Mój mąż nie chce spędzać Sylwestra we dwoje. “Jesteśmy jeszcze za młodzi na to” – mówi i nalega, żeby obchodzić go z przyjaciółmi
W tym roku moja chęć obchodzenia Sylwestra gdzieś zniknęła. Nie mam ochoty tracić czasu na podróże i rozmyślania o menu na kolację świąteczną.
Mąż i ja jesteśmy małżeństwem od pięciu lat, a wcześniej spędziliśmy wiele lat w romantycznych związkach. Wcześniej często świętowaliśmy Sylwestra wesoło i aktywnie w gronie przyjaciół. W ubiegłym roku spotkaliśmy go na placu z szampanem, a potem udaliśmy się do rodziny. Nasze święta zawsze były pełne zabawy i aktywności. Jednak w tym roku czuję ogromne zmęczenie po pracy i pragnę po prostu spokoju.
Mój mąż nie podziela mojego zdania. Twierdzi, że jesteśmy jeszcze zbyt młodzi, aby spędzać święta z dala od przyjaciół. “Emerytura służy do odpoczynku” – mówi.

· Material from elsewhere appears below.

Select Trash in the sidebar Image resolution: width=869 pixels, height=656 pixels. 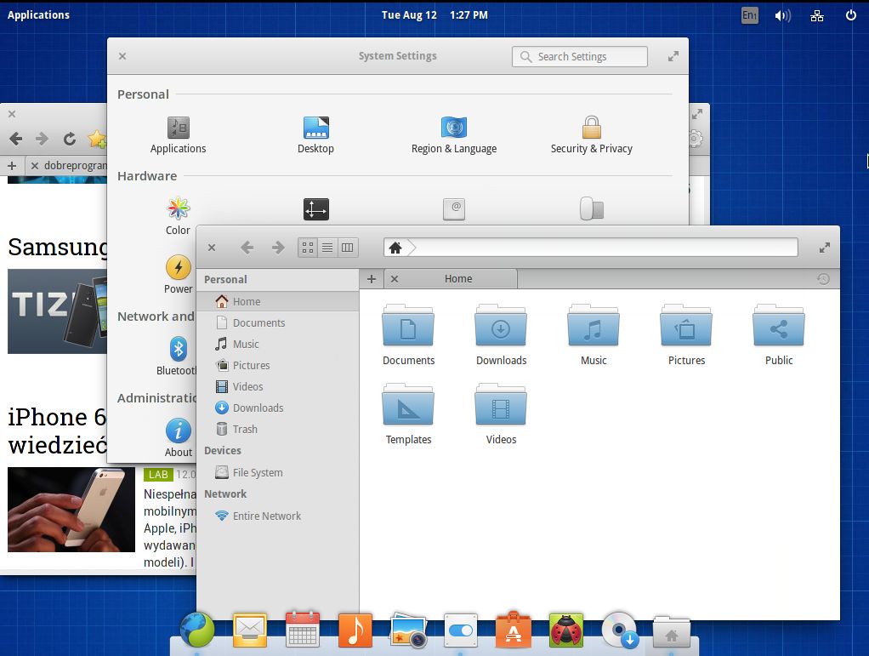[245, 430]

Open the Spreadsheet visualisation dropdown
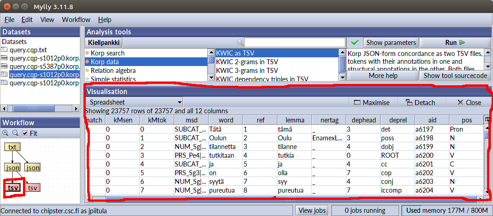(x=135, y=102)
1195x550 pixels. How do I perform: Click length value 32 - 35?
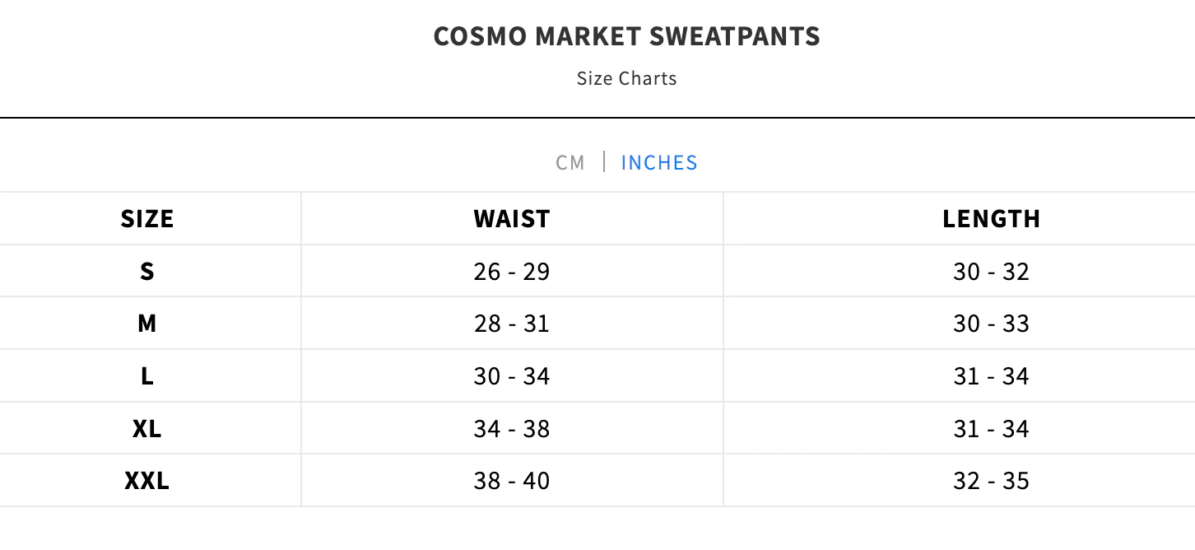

“No, spędźmy Sylwestra w domu,” proponuję, rezygnując z pomysłu podróży.
Jednak mąż stanowczo odrzuca moją propozycję, twierdząc, że takie obchodzenie święta nie jest dla nas.
“Bez mnie będziesz się nudzić?” pytam.
Mąż sugeruje, że spędzimy święto u jego rodziców, bo w domu będzie mu nudno. Twierdzi, że jego rodzice się zgodzili i że od dawna nie mieliśmy okazji ich odwiedzić.
Próbuję wytłumaczyć mężowi, że lepiej będzie spędzić Wigilię u jego rodziców, a Sylwestra zostawić na dom. Jego matka początkowo się zgadza, ale potem zaczyna się na mnie denerwować.
“Jeśli nie chcesz nigdzie jechać, to niech twój mąż przyjedzie do nas, a ty zostaniesz w domu,” mówi teściowa.
“Rób, jak uważasz,” odpowiadam. “Jestem bardzo zmęczona, a do pracy mam jeszcze wiele do zrobienia.”
Mąż wtrąca się do rozmowy, i zaczynam mu tłumaczyć swoje stanowisko.
“I co się dziwisz? Zgodziliśmy się spędzić święta u rodziców. A teraz się obraziła,” mówi.
Czuję się zraniona, że mąż mnie nie wspiera. Zazwyczaj lubiłam towarzystwo i aktywne obchody, ale teraz jestem po prostu zmęczona. Rozczarowana myślałam nawet, że może mój mąż pojechałby sam, a ja zostanę w domu. Jednak jego reakcja tylko pogorszyła sytuację. Twierdzi, że zepsułam nastrój przed Sylwestrem.
“Nikomu niczego nie zepsułam!” odpowiadam szorstko. “Zaproponowałam swoje rozwiązanie, ale ci się nie podoba.”
Mąż twierdzi, że potrzebuje głośnego towarzystwa i większej liczby ludzi, i że nie chce spędzać święta w domu. “Jesteśmy jeszcze za młodzi!” – podkreśla.
Po tej dyskusji zamilkliśmy i nie rozmawialiśmy więcej na ten temat.